Just as the anti-vivisectionists, when they are confronted with evidence that the diphtheria antitoxin was perfected by experiment on animals, deny boldly that it is of any value in diphtheria, so the mad whoopers of the Anti-Saloon League, when they are confronted with statistics against them, deny boldly that those statistics are honest. You will find a classical example of this habit in today’s Letter Column, over the sign manual of the Hon. William H. Anderson, that suave and shameless man.

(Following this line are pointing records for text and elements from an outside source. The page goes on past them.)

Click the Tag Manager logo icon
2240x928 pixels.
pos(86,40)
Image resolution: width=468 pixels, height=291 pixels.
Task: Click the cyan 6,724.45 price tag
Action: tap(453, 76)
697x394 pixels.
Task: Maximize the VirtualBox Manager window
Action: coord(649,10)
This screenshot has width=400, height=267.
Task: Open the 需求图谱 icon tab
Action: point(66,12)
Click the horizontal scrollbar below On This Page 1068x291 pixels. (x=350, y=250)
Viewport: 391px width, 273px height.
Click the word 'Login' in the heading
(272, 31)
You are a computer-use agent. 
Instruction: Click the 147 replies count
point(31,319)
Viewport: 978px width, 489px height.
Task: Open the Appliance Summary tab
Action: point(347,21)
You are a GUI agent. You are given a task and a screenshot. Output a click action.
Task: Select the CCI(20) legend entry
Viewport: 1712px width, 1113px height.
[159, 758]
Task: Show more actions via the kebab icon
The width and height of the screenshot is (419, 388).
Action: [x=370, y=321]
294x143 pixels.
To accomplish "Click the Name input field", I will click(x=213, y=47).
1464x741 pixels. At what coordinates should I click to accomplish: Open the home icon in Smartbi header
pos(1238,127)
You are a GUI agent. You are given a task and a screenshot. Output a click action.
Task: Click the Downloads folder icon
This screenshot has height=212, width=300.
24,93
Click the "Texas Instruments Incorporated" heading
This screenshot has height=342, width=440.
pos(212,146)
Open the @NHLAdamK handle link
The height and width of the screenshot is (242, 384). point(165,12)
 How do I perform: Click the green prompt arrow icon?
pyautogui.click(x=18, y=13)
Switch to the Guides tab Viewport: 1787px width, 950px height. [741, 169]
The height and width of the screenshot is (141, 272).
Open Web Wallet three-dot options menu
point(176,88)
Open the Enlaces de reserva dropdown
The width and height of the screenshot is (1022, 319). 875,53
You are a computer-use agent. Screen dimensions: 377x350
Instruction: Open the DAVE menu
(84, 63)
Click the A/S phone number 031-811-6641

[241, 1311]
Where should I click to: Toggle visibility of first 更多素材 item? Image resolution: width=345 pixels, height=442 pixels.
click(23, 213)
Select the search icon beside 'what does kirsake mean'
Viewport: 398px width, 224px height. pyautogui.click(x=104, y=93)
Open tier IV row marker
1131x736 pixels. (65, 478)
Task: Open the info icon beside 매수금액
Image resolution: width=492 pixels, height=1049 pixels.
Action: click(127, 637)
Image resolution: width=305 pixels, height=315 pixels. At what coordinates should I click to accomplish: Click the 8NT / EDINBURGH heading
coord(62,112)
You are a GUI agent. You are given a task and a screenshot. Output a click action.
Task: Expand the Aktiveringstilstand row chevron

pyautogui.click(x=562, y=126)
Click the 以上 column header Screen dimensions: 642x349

But why does the Hon. Mr. Anderson stop where he does? Isn’t he well aware that practically all diseases of the heart, liver, kidneys, ankles, glottis and ear drums are caused by alcohol? Doesn’t he know that all persons who die of hydrophobia really die of drink? And yellow fever? And meningitis? And the blind staggers? Has he never seen the Anti-Saloon League’s “proofs” that all train wrecks are caused by the bibbing of engineers? And if he has, why doesn’t he credit the 8,750 annual deaths of passengers to drink? Certainly, the hon. gent. displays a strange and incredible self-restraint. Certainly he violates the 1913 league rules for Anti-Saloon League statisticians.

My spies bring me news that the Hon. Dan Loden has raised whiskers during his convalescence. Whatever Dan does, you can be sure it helps to make life more beautiful and is not against the law.–Adv.

Talent yet unrecruited by old-fashioned Sunday-Schools:

The Hon. Frank Kelly.

The Hon. Henry E. Schoenewolf.

Boil your driniking water! Watch Padgett come back! Swat the fly!